Nadia Chahed
30 Avril 2019•Mise à jour: 02 Mai 2019
AA/Tunis
Les principaux leaders de l’opposition béninoise ont demandé au président Patrice Talon de tirer tous les enseignements de la faible participation aux élections législatives du 28 avril, et d’arrêter le processus électoral avant ce mardi soir au plus tard, ont rapporté des médias français et africains.
Cet appel a été lancé par l’opposition lors d'une conférence de presse tenue lundi au lendemain des législatives du 28 avril, précise l’hebdomadaire "Jeune Afrique".
Etaient présents à cette réunion Rosine et Nicéphore Soglo ( ancien président du Bénin 1991-1996), Thomas Boni Yayi ( président du Bénin du 6 avril 2006 au 6 avril 2016), Candide Azannaï, le représentant de l’Union sociale libérale (USL) de Sébastien Ajavon, en exil en France, ou encore Éric Houndété ont fait face, lundi 29 avril en fin d’après-midi, à la presse et une cinquantaine de partisans chauffés à blanc, précise la même source.
"Le peuple a infligé à Talon un démenti cinglant, impitoyable. Je voudrais que le président de la République comprenne que s’il ne veut pas écourter son mandat, il est indispensable que l’on ait de vraies élections. La balle est dans son camp. Si Talon continue comme ça, il ne finira pas son mandat", a déclaré Nicéphore Soglo.
Et à Soglo de poursuivre "il faut que monsieur Patrice Talon tire toutes les conséquences du rejet à plus de 96% de son projet néfaste, dictatorial, de nomination des députés à l’Assemblée nationale, qu’il renoue le dialogue avec l’ensemble de la classe politique à l’effet de trouver des solutions consensuelles pour la tenue effective des élections législatives, transparentes et crédibles dans un climat démocratique apaisé, dans l’unité, la paix et la cohésion nationale"., a-t-il poursuivi.
L’ancien président Thomas Boni Yayi a, pour sa part, souligné que le Bénin traversait "une crise profonde"et que la solution se trouvait entre "les mains du chef de l’État et du peuple"
" Le président possède tout l’arsenal juridique pour mettre fin à ce processus qui a réussi à diviser le Bénin et prendre le chemin de la voie consensuelle.
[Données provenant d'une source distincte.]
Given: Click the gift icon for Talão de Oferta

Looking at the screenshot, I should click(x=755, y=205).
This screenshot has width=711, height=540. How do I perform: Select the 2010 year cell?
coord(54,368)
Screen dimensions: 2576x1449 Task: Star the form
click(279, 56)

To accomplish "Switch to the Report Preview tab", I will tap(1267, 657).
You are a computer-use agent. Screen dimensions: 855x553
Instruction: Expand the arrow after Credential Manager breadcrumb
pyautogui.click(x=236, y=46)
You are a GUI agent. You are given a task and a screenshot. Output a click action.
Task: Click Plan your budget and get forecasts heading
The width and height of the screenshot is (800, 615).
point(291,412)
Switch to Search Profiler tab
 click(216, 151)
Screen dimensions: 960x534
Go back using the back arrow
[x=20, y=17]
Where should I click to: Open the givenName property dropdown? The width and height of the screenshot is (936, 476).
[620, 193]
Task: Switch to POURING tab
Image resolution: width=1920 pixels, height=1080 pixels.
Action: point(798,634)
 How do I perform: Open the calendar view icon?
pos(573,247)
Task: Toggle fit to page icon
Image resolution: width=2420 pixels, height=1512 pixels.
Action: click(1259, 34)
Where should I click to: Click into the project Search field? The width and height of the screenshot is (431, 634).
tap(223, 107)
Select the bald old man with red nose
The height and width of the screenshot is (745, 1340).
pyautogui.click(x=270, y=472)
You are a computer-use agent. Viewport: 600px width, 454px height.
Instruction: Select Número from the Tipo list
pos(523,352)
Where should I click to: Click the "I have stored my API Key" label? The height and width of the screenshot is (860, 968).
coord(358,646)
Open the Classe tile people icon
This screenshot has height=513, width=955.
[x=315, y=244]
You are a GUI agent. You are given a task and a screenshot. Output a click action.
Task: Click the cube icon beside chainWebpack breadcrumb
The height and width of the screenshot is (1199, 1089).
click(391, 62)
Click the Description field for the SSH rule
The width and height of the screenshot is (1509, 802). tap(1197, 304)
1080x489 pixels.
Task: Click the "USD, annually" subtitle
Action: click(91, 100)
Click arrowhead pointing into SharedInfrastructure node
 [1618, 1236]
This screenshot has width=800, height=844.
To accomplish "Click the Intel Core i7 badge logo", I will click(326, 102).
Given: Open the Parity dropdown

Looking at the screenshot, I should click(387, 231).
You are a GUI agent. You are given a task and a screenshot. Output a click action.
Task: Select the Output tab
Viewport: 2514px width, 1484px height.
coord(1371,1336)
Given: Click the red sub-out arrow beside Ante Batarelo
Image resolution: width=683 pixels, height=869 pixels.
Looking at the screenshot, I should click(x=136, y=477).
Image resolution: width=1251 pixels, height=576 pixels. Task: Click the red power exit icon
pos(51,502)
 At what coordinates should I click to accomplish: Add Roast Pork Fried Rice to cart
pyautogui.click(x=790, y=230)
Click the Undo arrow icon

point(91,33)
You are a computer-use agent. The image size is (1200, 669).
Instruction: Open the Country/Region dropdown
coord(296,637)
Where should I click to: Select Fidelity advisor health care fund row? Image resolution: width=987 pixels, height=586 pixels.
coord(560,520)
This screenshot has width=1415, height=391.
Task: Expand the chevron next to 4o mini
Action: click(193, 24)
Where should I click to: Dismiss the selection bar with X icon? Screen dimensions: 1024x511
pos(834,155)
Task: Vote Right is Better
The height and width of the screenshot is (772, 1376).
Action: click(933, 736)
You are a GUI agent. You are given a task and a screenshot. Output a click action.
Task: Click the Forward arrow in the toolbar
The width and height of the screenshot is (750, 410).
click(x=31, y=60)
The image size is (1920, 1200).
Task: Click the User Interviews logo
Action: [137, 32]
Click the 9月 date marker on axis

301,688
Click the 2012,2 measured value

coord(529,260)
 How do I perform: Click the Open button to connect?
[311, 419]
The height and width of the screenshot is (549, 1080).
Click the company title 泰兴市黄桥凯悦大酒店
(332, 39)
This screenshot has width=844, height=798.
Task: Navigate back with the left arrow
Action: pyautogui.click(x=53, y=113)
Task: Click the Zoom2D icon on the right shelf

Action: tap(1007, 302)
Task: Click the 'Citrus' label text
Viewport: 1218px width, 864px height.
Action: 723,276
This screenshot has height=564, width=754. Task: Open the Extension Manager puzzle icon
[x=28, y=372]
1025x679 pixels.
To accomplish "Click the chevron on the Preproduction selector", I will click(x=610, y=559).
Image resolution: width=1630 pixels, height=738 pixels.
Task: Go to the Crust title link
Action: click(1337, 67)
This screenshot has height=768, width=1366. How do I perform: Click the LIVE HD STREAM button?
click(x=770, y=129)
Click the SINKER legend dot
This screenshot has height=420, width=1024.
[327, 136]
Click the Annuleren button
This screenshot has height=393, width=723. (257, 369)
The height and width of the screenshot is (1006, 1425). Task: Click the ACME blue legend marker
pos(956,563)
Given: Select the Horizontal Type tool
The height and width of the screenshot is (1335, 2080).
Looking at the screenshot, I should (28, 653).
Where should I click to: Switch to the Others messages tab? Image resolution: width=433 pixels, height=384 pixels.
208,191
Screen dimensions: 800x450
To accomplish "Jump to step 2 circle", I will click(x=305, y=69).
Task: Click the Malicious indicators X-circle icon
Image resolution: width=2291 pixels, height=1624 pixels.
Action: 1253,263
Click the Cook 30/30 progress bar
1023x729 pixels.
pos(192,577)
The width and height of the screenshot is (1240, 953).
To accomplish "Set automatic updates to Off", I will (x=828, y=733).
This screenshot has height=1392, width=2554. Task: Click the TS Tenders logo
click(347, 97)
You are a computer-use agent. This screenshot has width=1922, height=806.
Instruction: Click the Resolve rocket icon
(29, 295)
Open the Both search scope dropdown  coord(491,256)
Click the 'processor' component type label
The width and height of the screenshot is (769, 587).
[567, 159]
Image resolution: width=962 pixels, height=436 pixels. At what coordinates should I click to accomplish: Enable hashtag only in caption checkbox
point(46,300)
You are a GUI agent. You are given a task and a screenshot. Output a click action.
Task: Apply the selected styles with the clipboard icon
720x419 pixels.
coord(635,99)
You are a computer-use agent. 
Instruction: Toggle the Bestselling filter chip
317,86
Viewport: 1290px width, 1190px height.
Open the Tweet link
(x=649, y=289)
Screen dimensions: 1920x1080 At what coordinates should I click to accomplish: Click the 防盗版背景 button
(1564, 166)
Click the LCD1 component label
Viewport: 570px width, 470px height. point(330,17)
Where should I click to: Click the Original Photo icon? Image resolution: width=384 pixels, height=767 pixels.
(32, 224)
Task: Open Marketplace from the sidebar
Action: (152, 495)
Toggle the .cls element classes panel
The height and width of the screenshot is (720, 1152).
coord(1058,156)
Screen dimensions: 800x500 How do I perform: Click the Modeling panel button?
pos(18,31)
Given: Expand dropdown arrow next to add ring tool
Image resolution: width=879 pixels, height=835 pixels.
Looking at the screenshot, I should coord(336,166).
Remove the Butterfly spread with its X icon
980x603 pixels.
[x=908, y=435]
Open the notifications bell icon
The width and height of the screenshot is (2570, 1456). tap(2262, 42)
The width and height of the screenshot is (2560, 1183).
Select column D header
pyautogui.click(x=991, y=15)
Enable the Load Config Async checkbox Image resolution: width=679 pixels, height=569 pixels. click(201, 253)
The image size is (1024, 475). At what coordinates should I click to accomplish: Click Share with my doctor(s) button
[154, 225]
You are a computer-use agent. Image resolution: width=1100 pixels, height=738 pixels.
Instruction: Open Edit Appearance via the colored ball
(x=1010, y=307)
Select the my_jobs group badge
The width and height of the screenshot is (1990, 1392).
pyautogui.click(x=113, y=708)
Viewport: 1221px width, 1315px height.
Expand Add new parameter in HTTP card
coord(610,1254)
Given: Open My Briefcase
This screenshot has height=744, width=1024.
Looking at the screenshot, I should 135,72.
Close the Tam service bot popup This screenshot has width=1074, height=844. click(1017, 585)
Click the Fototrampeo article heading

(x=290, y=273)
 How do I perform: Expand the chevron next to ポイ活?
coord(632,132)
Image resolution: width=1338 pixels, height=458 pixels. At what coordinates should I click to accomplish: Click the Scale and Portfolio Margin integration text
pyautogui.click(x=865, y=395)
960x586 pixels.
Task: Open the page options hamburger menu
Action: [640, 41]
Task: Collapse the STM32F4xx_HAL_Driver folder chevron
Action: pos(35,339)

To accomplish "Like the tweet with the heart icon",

S’il ne s’exécute pas, nous appelons le peuple à prendre toutes ses responsabilités. Talon marchera sur notre corps pour installer ses députés", a-t-il ajouté, évoquant des taux de participation oscillant "entre 5 et 10%".
Dans un communiqué diffusé le même jour, l’ambassade des États-Unis au Bénin avait déploré "l’impossibilité pour les partis d’opposition de participer aux élections législatives" menant à des "élections ni entièrement compétitives, ni inclusives, et qui ne reflètent pas le Bénin que nous connaissons", rapporte encore "Jeune Afrique".
Wilfried Houngbedji, le porte-parole de la présidence, a déclaré à Jeune Afrique que "le processus électoral s’est déroulé conformément à la loi, il ira à son terme. Ceux qui parlent d’ultimatum, qui menacent un président légitimement élu, sont les seuls responsables de leurs actes".